Work instructions> Of the lines listed below, return exactly those that run from the line containing "Instruction: Click the trending" through the line containing "The height and width of the screenshot is (913, 974).", both included.

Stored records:
--------------------

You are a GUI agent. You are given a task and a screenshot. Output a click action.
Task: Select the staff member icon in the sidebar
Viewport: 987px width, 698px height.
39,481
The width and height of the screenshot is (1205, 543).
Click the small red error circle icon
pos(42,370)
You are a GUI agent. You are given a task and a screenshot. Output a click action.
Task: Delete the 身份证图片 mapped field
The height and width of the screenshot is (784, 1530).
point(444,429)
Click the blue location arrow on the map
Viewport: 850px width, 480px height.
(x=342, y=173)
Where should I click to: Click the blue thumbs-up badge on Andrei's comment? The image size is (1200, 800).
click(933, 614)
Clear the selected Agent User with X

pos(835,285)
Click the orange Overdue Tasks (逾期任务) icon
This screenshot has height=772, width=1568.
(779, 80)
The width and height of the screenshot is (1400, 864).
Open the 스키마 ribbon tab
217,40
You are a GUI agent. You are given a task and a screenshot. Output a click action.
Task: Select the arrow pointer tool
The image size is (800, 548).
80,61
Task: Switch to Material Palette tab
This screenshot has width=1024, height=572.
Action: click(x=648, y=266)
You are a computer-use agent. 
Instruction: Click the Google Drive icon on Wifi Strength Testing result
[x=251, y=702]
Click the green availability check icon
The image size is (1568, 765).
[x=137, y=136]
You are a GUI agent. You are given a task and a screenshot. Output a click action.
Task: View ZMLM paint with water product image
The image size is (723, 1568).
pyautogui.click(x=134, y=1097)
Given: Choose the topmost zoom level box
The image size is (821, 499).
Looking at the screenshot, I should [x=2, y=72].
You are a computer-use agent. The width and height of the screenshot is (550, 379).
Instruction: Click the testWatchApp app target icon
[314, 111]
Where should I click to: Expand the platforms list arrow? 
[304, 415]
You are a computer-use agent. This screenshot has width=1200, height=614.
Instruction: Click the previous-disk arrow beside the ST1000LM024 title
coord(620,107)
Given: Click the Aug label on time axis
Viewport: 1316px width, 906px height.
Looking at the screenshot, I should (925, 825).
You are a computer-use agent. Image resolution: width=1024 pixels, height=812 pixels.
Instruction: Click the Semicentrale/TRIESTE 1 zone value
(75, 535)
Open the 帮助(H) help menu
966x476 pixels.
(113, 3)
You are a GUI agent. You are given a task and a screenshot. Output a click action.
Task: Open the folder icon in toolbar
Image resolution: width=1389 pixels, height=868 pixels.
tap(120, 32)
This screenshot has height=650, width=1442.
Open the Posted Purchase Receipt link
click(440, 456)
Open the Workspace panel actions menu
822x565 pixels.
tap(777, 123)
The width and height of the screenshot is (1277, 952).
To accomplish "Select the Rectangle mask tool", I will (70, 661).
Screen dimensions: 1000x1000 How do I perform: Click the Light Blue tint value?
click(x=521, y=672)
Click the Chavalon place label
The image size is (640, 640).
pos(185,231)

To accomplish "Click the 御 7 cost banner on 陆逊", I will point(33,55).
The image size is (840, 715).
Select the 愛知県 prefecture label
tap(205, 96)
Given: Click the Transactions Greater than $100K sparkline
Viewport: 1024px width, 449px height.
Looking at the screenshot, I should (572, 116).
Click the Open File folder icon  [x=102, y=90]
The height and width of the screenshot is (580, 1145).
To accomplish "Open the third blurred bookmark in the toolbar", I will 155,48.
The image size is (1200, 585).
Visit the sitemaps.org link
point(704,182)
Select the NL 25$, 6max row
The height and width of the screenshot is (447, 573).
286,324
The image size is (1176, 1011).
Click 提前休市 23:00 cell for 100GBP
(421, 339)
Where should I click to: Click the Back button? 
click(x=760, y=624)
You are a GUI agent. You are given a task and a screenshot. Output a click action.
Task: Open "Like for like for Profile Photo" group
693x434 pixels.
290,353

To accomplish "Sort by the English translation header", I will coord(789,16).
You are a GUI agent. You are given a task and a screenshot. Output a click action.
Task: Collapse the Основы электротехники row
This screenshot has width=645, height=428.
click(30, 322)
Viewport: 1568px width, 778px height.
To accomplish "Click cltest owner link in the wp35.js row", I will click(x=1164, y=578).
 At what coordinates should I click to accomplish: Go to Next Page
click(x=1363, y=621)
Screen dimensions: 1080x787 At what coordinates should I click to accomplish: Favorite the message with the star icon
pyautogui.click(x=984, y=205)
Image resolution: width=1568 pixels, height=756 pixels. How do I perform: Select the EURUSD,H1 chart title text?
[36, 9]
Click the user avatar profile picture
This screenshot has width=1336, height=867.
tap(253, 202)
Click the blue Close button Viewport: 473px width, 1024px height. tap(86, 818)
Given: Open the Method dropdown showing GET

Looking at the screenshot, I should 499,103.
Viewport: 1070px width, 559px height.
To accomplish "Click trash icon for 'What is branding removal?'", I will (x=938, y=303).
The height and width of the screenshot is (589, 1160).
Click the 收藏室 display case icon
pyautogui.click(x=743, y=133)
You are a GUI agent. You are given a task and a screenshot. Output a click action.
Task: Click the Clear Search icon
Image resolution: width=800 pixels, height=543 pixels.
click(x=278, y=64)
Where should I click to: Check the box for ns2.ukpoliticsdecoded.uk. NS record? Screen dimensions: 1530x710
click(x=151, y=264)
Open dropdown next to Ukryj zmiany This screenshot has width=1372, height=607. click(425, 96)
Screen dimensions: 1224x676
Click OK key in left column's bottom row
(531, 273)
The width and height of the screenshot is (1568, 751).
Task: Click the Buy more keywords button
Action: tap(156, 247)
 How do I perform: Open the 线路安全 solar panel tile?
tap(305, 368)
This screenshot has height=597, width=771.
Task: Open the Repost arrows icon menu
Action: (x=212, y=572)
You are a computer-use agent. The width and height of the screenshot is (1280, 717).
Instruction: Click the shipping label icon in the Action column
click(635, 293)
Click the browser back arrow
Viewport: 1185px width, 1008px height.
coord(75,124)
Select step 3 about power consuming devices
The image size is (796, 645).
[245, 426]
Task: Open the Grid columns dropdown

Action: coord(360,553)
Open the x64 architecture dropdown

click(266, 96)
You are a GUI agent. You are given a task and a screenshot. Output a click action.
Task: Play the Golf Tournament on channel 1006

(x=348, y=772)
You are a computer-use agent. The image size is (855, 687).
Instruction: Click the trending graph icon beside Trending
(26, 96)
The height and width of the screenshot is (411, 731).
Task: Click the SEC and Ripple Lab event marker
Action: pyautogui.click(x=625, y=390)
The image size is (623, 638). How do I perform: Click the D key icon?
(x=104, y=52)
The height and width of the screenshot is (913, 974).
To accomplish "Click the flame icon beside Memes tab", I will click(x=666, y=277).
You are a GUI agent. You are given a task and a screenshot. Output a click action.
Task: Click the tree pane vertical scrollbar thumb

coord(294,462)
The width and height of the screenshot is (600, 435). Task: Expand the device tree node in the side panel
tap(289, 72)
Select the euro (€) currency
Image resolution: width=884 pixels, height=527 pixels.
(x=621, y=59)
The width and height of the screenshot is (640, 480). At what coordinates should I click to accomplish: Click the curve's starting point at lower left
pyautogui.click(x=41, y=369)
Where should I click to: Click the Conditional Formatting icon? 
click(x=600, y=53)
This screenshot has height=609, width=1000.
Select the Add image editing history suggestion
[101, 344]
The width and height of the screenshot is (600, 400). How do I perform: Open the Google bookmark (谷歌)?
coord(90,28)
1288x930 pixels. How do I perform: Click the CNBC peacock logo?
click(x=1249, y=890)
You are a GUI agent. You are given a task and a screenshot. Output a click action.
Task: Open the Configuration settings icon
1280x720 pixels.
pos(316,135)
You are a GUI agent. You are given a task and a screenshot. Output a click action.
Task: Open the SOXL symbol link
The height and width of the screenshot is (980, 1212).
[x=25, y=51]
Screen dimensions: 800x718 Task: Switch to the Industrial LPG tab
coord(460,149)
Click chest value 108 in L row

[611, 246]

--------------------

Solution to this exercise>
Instruction: Click the trending graph icon beside Trending
(26, 96)
The height and width of the screenshot is (411, 731).
Task: Click the SEC and Ripple Lab event marker
Action: pyautogui.click(x=625, y=390)
The image size is (623, 638). How do I perform: Click the D key icon?
(x=104, y=52)
The height and width of the screenshot is (913, 974).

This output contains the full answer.